ShockGas-IR


The design of sensitive and species-selective laser diagnostics critically depends on precise and accurate knowledge of an extensive list of molecules, including not only the target species but also all possible interfering species. The previous experimental and theoretical initiatives that provide information on intensity/opacity are usually limited in temperature, and therefore can be unreliable in wavelength selection and sensor optimization for applications at elevated temperatures. This noticeable lack of knowledge is a particular challenge that hinders our understanding of spectroscopy physics and undermines the performance of many absorption diagnostics.

I devoted half of my PhD career to developing an efficient approach to extend the study of broadband spectroscopy to temperatures previously impossible due to window material properties and species thermal instabilities. Using rapid-tuning broad-scan lasers in conjunction with shock tube facilities, the methodology navigates both issues and can acquire information of full-band (>100 cm-1, 100 times wider than conventional diode lasers) absorption within the test time of only a few milliseconds.

System integration

Components: shock tube, lasers, optics, detectors, spectral analyzer, DAQ, triggering circuits (soldered in-house) and LabVIEW interface

Automation in data analysis

I wrote original MATLAB codes to address the well-know "mode-hop" issue of this type of laser (with smart algorithms for lasing pattern recognition), and to automate the processing of massive data set of >100MB to critical results of <20KB.

Methodology validation

I rigorously tested the methodology and carefully quantified the measurement uncertainty. Below is a figure showing the good agreement of measured propene room-temperature absorption with the previous best knowledge in the literature.

Scientific contribution

This is the very first demonstration of the methodology in shock-heated gas and also the world-first broadband spectra at a temperature of 1000 K (previous work are limited below 500 K).

  • Data serve as reference for designing laser-based sensors

  • Data serve as validation for empirical or theoretical spectral databases (in this specific example, an ab initio model outperforms the famous HITRAN model)

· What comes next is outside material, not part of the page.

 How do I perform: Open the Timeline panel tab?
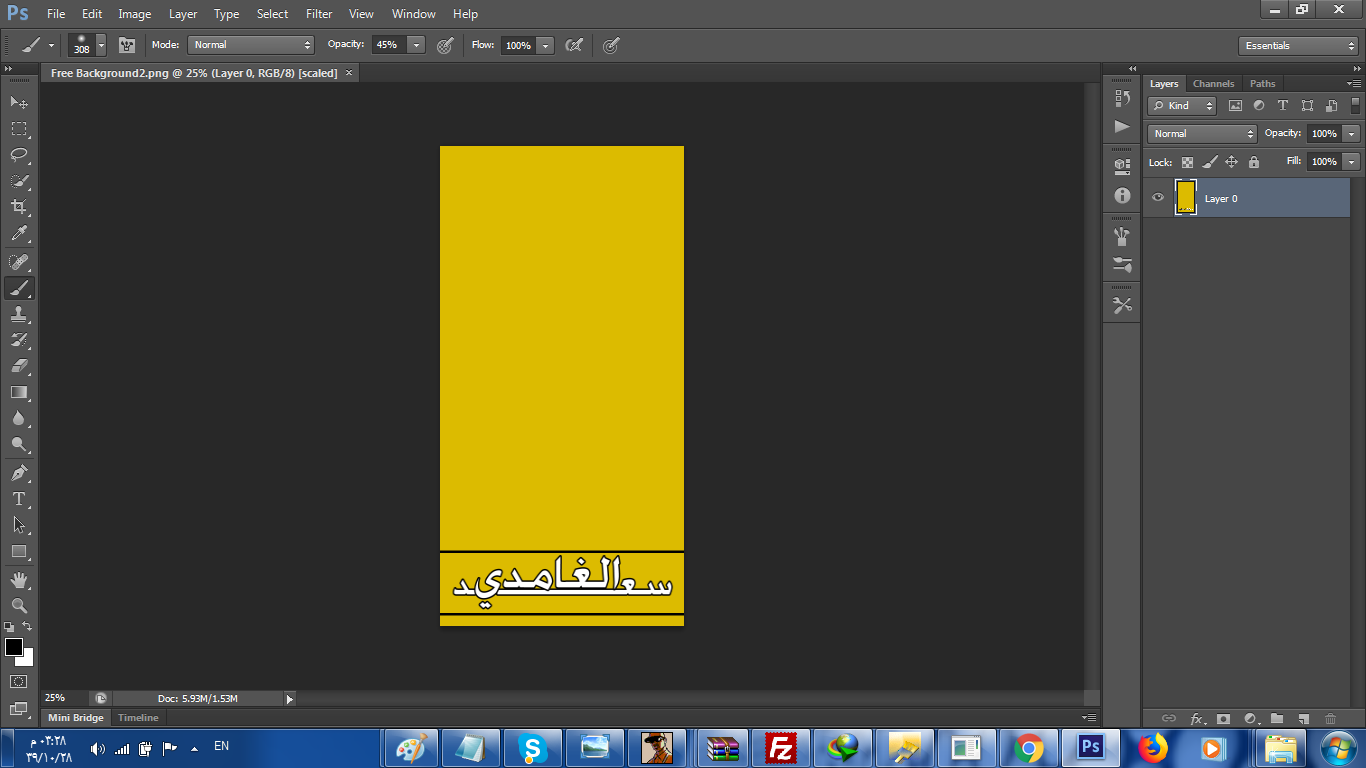(x=138, y=718)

ShockGas-IR: an empirical database for high-temperature mid-infrared absorption information

I and my collaborators have extended the study to a selected list of important species in combustion and planetary science, and constructed the Stanford ShockGas-IR database that comprises >50 high-temperature broadband spectra for >10 molecular species. These high-fidelity data are unique because of their test temperatures (600 - 1600 K) and wide spectral range (>100 cm-1).